The answer must consist of every line in the records below that contains the string "agent".

** Opening Data records block **

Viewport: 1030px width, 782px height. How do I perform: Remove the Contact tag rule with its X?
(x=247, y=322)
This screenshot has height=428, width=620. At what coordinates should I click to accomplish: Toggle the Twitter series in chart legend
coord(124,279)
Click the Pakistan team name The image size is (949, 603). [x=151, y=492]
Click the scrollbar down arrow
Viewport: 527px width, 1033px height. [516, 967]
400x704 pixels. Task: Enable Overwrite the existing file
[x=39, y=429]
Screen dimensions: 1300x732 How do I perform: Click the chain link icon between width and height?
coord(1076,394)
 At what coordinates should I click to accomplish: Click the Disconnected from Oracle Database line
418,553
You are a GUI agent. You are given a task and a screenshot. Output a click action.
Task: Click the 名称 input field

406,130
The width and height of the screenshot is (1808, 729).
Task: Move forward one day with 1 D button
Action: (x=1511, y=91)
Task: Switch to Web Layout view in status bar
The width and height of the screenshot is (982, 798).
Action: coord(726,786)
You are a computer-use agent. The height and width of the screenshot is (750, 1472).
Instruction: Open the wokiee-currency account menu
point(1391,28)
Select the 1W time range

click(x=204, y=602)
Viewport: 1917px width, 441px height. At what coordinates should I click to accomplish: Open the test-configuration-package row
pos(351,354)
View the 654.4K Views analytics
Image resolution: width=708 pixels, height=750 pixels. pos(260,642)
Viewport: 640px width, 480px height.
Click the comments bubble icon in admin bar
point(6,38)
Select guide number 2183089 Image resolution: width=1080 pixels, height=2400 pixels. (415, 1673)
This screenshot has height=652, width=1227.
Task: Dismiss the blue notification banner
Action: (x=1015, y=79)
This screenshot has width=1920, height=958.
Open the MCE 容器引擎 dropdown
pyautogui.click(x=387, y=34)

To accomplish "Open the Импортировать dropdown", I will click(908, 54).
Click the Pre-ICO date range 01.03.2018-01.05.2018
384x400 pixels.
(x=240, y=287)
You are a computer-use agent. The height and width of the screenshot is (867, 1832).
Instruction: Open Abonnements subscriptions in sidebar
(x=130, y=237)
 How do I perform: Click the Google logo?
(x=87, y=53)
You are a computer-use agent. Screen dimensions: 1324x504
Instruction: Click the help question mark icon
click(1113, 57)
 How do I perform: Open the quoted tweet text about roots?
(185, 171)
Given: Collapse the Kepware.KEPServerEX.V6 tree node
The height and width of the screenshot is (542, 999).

** Closing Data records block **

- **Result of the task**:
You are a GUI agent. You are given a task and a screenshot. Output a click action.
You are a computer-use agent. The height and width of the screenshot is (750, 1472).
You are a computer-use agent. The height and width of the screenshot is (867, 1832).
You are a computer-use agent. Screen dimensions: 1324x504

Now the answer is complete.